Teachers in charter schools are active participants in decisions concerning the learning objectives they are expected to meet, discipline, and classroom policies. In addition, they participate in the hiring of instructors or colleagues. The authors mention that it is not clear whether the level of autonomy or freedom from the school district’s regulations that charter schools have in comparison with district schools, however, they have complete control over the school budget, employees, school policies, and their educational curriculum.
Barghaus and Boe compared the implementation of these legislative objectives in charter schools versus those public schools, from grades K-12, from the same states. In general, there are five categories used as different classroom education options such as traditional education, advanced programs, gifted and talented programs, vocational and technical education, and non-traditional education (which are the schools that do not fall into any category). After evaluating the data proportioned by CRE (Center for Education Reform) the results are that charter schools offer more special and alternative programs while public schools offer a traditional education program.

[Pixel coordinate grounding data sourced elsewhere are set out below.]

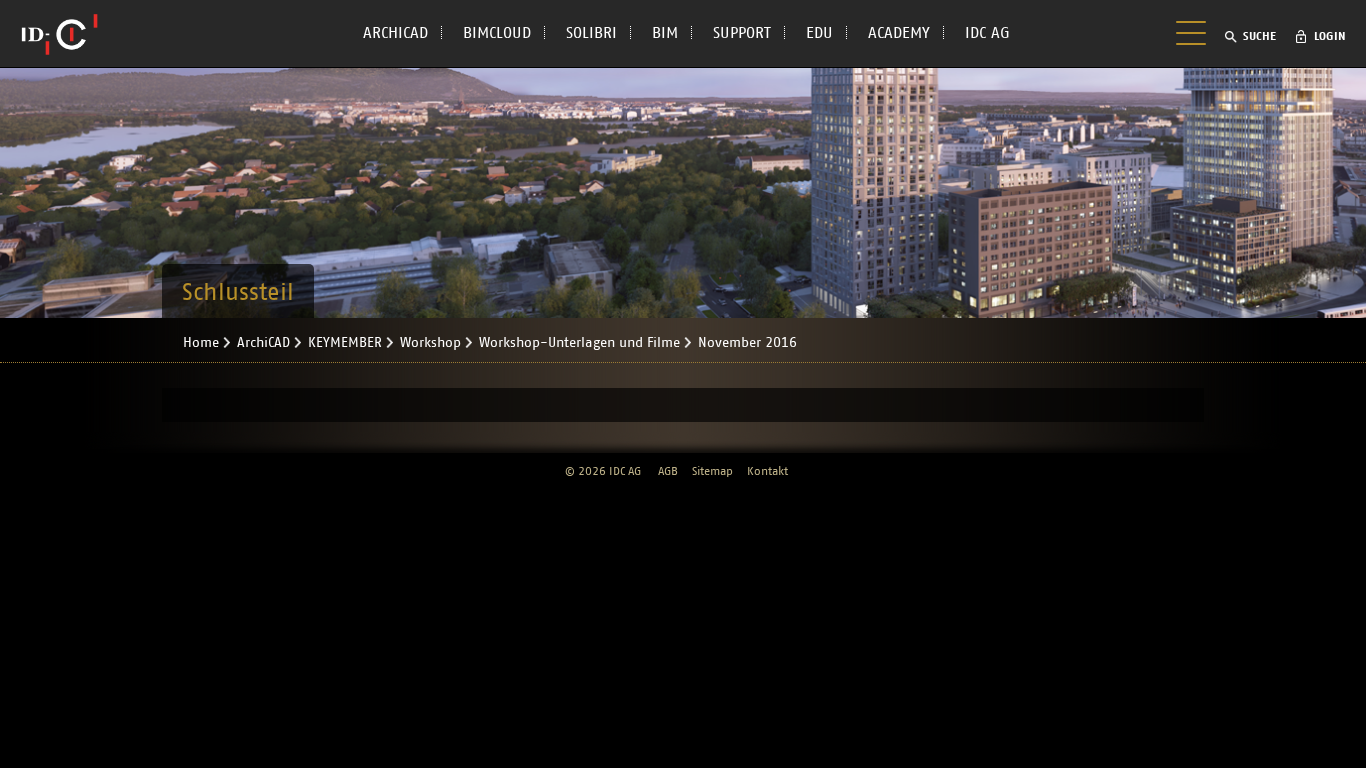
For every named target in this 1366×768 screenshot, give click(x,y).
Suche (1259, 36)
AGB (668, 471)
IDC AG (987, 33)
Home (201, 343)
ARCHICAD (395, 33)
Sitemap (712, 471)
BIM (665, 33)
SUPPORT (742, 33)
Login (1330, 36)
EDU (819, 33)
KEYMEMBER (345, 343)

Charter schools do not offer gifted and talented programs while some of the public schools do. One possible reason for this, mentioned in the journal, is because regular schools have more physical space to create an extra classroom as needed. Charter schools work with a smaller group of students and adjust their schedule at convenience to meet the educational goals in contrast to public schools that follow calendars and schedules assigned by the district. Regarding the legislative objective of teacher’s participation or influence in these schools, it is shown that their influence is more profound in charter schools rather than regular schools. Charter school teachers have total control over classroom rules and discipline, educational curriculum, and the exact way of teaching while utilizing different educational approaches.
Lastly, Charter school principals have more control over the school administration and operational departments because they have less intervention from the state than public schools do because public schools are subjected to strict regulations. In summary, the results of the data evaluated demonstrate that charter schools on a national level provide more educational options, teacher participation, and autonomy over the educational system that public schools. However, the academic achievement of the student does not depend entirely on implementing these legislative objectives.
Charter schools promote parental participation. Parents are more satisfied when values, discipline, and behavior are a part of their children’s education.